The Aces on Bridge: Friday, January 3rd, 2020
by Bobby Wolff on
January 17th, 2020
Unthinking respect for authority is the greatest enemy of truth.
Albert Einstein
W | North |
---|---|
Both | ♠ A Q 6 ♥ Q 10 9 7 5 ♦ A K ♣ Q 6 4 |
West | East |
---|---|
♠ K 5 2 ♥ K J 6 ♦ 10 5 4 2 ♣ A K 5 |
♠ J 10 ♥ A 4 3 ♦ 9 8 7 3 ♣ J 9 8 2 |
South |
---|
♠ 9 8 7 4 3 ♥ 8 2 ♦ Q J 6 ♣ 10 7 3 |
South | West | North | East |
---|---|---|---|
1 ♦ | 1 ♥ | 2 ♦ | |
Pass | Pass | Dbl. | Pass |
2 ♠ | All pass |
♦5
Open one no-trump. You are just short of the values needed to upgrade your hand out of the strong no-trump range. The five-card suit is a positive feature, but there are too many high cards in the short suits, which will not be pulling their full weight. A no-trump opener gets the strength and shape of the hand across in one go; give me the doubleton diamond king with the ace in hearts, and I might feel differently.
BID WITH THE ACES
♠ A Q 6 ♥ Q 10 9 7 5 ♦ A K ♣ Q 6 4 |
South | West | North | East |
---|---|---|---|
? | |||
There are some plays that only experts would consider, and some that they would make only against another expert. Consider this example, from a U.S. Nationals at New Orleans.
Brian Glubok as West eschewed the opening lead of a top club, realizing he would never be able to give his partner a club ruff. East, Michael Radin, was implicitly marked with some club length, since he had neither made a negative double nor responded one no-trump.

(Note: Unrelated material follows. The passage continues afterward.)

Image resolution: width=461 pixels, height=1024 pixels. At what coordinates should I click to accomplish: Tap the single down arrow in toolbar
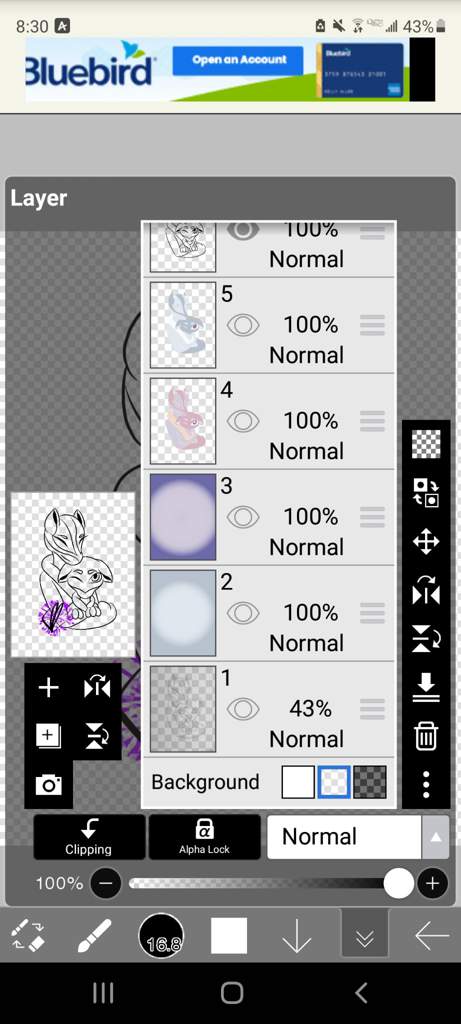pyautogui.click(x=296, y=937)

So he tried a low diamond. Peter Nagy, as declarer, cashed the top diamonds and played a low heart from dummy to Glubok’s jack.

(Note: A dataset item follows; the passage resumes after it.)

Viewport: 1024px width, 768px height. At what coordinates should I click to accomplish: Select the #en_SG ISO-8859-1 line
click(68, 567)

Glubok deviously played a low club now — and Nagy called for dummy’s queen! Now declarer could ruff a heart to hand and take a spade finesse for his contract. Had he guessed incorrectly, the defenders would have cashed three clubs and set the hand. So why did he follow this line?
Declarer knew that Radin had raised to two diamonds on minimal values and four-card support, so Glubok had a minimum balanced hand. Since Glubok might have led a heart from an original ace-king-jack combination, Radin appeared to have one top heart, in which case, West had the rest of the deck.
More important, if Glubok had an ace-jack or king-jack combination in clubs, he would have shifted to the jack, protecting against his partner having the club ace, with or without the club 10. With those holdings and the queen in dummy, the play of the jack would virtually never cost a trick.